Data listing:
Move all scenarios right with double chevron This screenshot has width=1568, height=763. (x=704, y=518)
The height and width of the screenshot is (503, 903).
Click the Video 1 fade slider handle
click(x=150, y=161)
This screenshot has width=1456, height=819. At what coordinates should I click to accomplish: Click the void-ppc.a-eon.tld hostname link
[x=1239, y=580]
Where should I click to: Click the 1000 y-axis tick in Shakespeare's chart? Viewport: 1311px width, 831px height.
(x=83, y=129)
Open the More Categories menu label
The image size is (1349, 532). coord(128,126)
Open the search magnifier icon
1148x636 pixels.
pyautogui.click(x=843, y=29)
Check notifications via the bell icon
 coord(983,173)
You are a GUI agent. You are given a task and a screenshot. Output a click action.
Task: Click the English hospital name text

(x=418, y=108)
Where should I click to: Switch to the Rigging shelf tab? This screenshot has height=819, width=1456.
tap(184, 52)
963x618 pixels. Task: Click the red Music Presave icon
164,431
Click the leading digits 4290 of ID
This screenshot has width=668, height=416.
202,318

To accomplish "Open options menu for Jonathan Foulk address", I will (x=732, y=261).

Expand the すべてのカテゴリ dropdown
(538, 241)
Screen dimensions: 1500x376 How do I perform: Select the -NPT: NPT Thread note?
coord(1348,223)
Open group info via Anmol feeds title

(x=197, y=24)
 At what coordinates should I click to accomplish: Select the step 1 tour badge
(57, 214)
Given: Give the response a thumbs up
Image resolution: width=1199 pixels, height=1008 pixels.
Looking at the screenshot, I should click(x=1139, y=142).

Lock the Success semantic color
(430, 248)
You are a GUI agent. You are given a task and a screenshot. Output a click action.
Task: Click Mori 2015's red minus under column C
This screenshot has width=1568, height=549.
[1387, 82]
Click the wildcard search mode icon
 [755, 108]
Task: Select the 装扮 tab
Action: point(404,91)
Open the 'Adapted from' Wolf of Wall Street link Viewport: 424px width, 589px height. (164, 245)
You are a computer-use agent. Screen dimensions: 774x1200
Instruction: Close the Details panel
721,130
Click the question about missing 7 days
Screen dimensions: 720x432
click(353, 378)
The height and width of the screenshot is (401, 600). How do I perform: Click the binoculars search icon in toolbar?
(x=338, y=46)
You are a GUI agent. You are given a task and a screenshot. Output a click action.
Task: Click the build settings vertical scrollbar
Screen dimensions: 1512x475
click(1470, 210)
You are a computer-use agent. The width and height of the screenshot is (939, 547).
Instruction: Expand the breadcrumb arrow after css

Required work:
Copy the lines of the data listing verbatim, starting at the line that contains "Screen dimensions: 1500x376" and ending at the line that contains "(x=338, y=46)".

Reply:
Screen dimensions: 1500x376 How do I perform: Select the -NPT: NPT Thread note?
coord(1348,223)
Open group info via Anmol feeds title

(x=197, y=24)
 At what coordinates should I click to accomplish: Select the step 1 tour badge
(57, 214)
Given: Give the response a thumbs up
Image resolution: width=1199 pixels, height=1008 pixels.
Looking at the screenshot, I should click(x=1139, y=142).

Lock the Success semantic color
(430, 248)
You are a GUI agent. You are given a task and a screenshot. Output a click action.
Task: Click Mori 2015's red minus under column C
This screenshot has width=1568, height=549.
[1387, 82]
Click the wildcard search mode icon
 [755, 108]
Task: Select the 装扮 tab
Action: point(404,91)
Open the 'Adapted from' Wolf of Wall Street link Viewport: 424px width, 589px height. (164, 245)
You are a computer-use agent. Screen dimensions: 774x1200
Instruction: Close the Details panel
721,130
Click the question about missing 7 days
Screen dimensions: 720x432
click(353, 378)
The height and width of the screenshot is (401, 600). How do I perform: Click the binoculars search icon in toolbar?
(x=338, y=46)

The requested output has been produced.